*** Block opens ***

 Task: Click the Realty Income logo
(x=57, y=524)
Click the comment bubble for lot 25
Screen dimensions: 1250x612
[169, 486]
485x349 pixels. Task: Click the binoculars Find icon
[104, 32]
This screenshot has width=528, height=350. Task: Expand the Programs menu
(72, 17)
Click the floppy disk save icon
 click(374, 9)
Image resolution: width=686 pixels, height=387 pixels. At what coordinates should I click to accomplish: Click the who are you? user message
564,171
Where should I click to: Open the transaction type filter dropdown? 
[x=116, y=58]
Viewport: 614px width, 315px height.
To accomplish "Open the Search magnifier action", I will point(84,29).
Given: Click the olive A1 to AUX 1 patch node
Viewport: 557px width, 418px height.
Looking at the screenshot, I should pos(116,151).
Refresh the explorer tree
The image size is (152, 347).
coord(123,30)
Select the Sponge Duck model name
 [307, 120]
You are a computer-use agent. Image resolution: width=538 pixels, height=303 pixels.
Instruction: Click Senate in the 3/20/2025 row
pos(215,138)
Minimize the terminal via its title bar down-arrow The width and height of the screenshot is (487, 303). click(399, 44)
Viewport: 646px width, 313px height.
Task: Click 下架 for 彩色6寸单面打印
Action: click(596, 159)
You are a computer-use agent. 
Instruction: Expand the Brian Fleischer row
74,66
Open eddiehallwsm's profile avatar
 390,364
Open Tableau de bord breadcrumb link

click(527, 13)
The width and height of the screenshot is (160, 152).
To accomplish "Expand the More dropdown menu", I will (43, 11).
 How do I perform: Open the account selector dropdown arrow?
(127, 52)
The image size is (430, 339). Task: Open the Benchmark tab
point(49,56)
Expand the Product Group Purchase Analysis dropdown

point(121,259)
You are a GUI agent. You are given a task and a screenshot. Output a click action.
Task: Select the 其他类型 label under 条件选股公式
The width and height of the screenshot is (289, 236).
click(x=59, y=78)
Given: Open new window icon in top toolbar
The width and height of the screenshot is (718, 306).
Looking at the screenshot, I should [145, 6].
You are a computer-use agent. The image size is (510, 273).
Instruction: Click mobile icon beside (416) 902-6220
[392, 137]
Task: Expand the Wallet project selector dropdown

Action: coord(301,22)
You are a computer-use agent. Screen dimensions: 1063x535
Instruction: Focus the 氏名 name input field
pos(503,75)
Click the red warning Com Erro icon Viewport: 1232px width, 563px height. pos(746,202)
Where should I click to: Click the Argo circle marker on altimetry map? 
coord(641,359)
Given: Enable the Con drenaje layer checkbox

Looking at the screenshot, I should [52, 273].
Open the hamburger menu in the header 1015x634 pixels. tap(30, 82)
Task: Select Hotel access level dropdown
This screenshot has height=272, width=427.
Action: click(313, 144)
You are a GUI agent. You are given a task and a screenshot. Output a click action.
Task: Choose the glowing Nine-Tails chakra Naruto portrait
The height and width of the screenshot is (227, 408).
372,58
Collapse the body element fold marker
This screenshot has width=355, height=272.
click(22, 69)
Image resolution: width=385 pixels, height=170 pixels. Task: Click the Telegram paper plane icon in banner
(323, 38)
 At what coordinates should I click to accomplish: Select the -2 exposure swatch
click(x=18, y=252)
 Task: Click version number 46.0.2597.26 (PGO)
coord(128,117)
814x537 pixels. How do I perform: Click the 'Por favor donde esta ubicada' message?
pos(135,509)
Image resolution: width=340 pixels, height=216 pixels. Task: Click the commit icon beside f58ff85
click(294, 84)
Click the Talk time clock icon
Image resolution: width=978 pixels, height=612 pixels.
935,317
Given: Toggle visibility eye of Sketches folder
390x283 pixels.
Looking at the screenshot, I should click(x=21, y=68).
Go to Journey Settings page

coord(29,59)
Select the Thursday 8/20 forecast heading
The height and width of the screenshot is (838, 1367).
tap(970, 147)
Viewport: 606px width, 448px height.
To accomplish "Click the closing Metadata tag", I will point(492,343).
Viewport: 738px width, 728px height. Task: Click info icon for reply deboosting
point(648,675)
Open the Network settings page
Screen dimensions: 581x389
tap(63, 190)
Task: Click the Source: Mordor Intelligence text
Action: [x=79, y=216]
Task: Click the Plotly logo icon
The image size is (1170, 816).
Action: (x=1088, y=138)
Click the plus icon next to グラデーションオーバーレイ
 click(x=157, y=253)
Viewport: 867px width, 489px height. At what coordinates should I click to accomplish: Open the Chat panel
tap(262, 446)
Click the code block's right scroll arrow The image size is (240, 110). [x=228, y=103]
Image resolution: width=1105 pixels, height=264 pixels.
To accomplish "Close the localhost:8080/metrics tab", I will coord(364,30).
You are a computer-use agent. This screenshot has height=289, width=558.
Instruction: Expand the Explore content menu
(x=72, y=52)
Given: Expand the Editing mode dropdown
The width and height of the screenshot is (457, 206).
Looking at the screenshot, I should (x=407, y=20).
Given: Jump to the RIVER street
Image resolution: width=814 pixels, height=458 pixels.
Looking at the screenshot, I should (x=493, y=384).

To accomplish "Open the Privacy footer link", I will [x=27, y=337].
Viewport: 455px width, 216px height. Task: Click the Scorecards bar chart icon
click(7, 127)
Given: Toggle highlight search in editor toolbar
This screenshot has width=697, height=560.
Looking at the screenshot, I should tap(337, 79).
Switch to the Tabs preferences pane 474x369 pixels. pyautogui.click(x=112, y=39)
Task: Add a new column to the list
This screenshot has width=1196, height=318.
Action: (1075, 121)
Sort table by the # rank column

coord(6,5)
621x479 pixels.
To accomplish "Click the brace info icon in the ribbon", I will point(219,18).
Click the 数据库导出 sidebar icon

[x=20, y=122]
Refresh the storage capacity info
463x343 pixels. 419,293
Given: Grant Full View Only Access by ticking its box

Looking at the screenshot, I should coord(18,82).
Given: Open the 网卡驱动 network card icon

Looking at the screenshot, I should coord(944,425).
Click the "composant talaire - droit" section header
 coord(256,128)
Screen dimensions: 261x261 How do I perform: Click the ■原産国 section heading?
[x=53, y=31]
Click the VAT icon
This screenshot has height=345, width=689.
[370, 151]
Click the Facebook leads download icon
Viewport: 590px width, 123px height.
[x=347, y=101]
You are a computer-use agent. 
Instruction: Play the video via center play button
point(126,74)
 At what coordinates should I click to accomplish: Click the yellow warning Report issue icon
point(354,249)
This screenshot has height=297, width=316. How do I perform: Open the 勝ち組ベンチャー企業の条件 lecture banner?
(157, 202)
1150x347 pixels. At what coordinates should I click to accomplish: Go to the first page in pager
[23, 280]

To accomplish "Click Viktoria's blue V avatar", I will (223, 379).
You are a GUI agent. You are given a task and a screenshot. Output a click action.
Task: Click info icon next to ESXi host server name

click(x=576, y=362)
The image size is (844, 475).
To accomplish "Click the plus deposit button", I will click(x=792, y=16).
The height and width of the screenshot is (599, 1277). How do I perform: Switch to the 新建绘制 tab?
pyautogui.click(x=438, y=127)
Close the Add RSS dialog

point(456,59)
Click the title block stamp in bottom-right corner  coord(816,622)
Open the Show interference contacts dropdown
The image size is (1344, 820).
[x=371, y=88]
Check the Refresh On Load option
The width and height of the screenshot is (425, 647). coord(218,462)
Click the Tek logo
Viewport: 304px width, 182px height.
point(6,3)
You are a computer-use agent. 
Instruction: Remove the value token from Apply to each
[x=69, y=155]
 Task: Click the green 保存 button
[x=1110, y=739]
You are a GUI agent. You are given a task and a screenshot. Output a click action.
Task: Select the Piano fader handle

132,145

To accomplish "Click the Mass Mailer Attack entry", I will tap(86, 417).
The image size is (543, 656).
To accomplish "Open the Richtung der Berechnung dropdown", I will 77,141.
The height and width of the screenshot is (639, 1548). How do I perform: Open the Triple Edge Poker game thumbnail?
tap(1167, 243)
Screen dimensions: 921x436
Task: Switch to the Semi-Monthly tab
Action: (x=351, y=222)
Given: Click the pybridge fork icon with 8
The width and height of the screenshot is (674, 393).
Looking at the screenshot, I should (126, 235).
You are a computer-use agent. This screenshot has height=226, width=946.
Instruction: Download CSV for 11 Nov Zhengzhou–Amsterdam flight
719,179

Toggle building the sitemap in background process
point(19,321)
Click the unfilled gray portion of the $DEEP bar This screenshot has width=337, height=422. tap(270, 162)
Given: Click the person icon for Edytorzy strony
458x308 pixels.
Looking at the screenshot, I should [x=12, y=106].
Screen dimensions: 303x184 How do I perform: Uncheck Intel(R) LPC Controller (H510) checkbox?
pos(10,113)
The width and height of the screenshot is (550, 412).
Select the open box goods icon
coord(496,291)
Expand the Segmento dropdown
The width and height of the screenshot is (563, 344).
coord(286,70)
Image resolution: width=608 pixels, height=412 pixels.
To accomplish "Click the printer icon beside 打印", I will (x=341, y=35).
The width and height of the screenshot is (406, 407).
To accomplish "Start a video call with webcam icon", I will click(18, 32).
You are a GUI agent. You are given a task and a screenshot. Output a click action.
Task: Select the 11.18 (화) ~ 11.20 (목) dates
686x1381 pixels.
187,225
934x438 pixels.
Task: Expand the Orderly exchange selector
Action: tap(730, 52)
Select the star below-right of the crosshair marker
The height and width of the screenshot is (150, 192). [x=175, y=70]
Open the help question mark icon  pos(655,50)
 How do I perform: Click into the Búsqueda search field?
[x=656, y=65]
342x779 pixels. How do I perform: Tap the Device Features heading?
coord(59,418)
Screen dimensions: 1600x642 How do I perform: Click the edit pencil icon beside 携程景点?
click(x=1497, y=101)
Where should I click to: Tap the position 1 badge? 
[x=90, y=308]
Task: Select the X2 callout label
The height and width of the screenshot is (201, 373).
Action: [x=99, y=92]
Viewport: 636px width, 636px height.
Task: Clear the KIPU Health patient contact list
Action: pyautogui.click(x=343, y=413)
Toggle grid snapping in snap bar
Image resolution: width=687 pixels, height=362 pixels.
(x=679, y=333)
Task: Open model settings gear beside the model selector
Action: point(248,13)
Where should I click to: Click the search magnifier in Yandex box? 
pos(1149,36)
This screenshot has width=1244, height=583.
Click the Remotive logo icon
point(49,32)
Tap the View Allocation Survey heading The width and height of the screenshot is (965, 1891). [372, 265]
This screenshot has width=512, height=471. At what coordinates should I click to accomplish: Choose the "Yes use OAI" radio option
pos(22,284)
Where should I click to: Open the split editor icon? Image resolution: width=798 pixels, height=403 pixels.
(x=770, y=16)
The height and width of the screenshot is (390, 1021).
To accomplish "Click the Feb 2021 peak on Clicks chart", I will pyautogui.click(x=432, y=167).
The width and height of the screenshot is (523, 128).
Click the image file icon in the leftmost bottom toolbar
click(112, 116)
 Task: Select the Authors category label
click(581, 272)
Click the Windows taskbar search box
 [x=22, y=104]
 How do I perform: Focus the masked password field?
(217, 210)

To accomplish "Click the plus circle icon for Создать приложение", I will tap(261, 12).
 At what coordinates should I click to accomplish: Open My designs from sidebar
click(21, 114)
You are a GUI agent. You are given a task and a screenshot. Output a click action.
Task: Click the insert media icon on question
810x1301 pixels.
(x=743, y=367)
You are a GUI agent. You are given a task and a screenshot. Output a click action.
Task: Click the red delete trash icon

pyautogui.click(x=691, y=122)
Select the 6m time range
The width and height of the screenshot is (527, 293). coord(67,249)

*** Block closes ***

Report the number of lines in the entries that hold the word "with". Nothing else is wanted.

2